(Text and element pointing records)
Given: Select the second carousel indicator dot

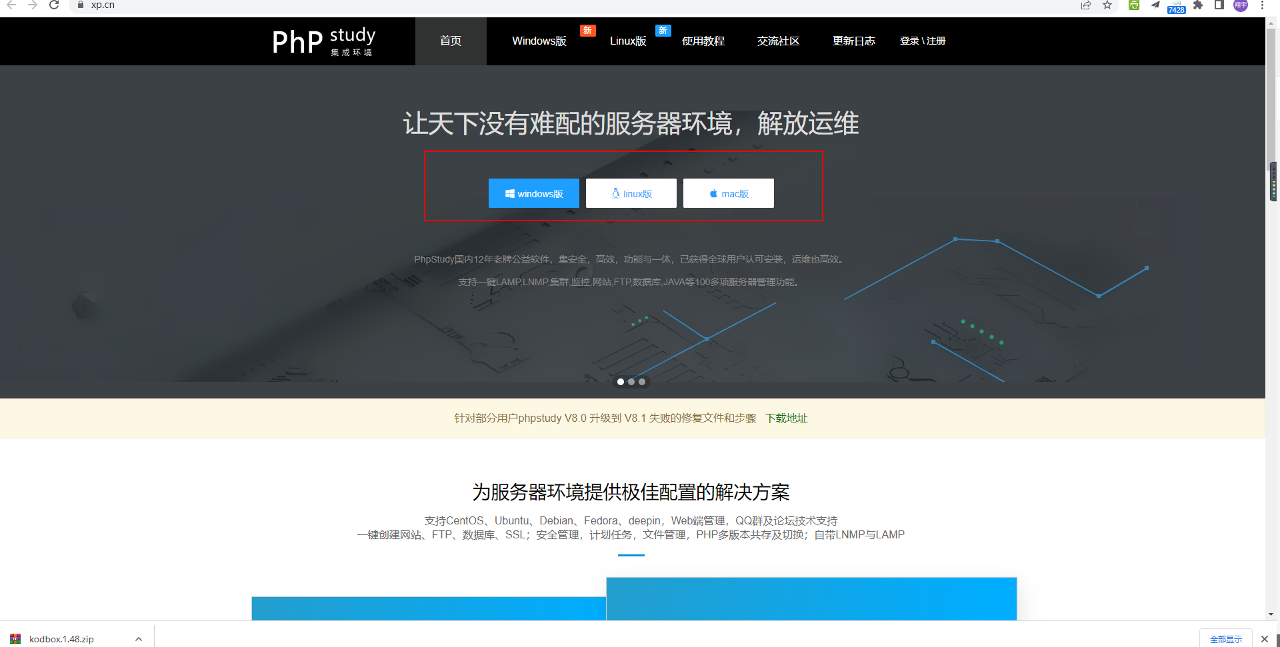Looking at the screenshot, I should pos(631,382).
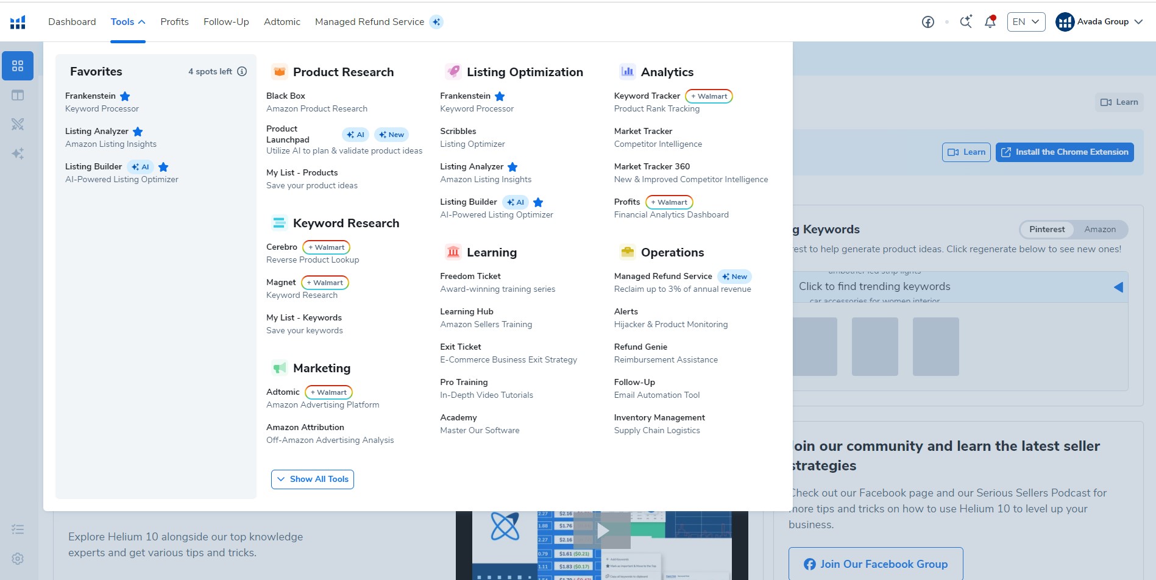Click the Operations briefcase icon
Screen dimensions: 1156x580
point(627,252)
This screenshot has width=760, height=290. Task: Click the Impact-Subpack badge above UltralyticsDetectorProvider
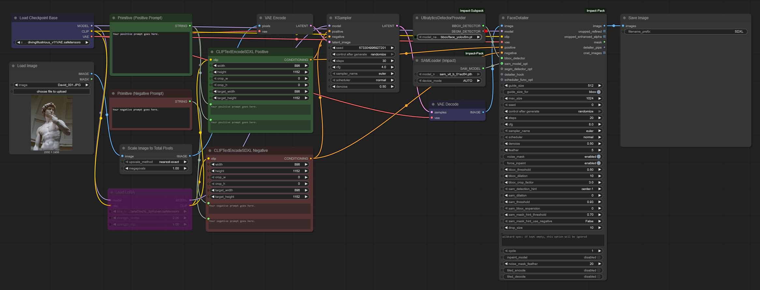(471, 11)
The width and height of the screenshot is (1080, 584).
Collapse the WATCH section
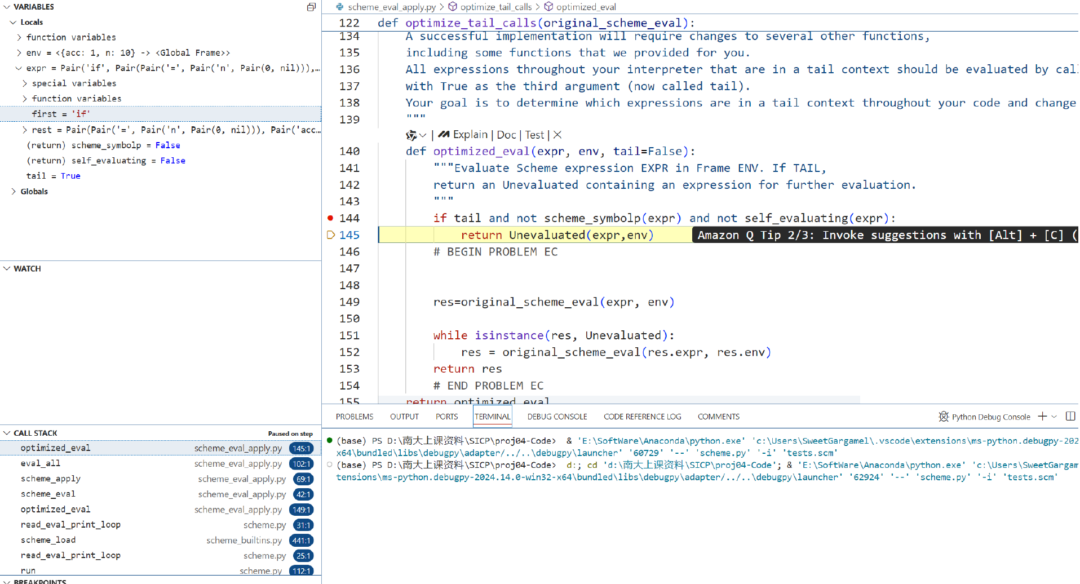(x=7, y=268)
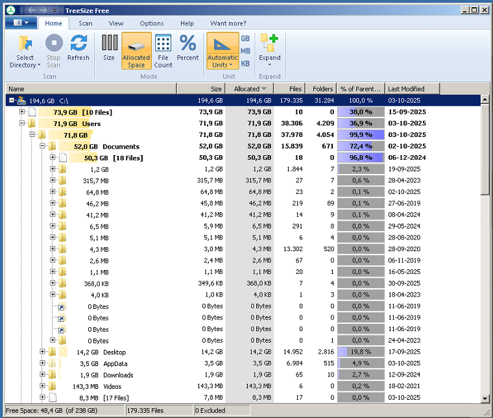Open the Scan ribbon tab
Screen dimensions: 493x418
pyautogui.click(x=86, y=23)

- **Goal of the exercise**
Reproduce these records line for line, leaving out the pictures.

- **Task output**
Given: Select the second carousel indicator dot

Looking at the screenshot, I should pos(631,382).
Click the Operations briefcase icon
Screen dimensions: 1156x580
point(627,252)
This screenshot has width=760, height=290. Task: Click the Impact-Subpack badge above UltralyticsDetectorProvider
(471, 11)
The width and height of the screenshot is (1080, 584).
Collapse the WATCH section
(x=7, y=268)
Open the Scan ribbon tab
Screen dimensions: 493x418
pyautogui.click(x=86, y=23)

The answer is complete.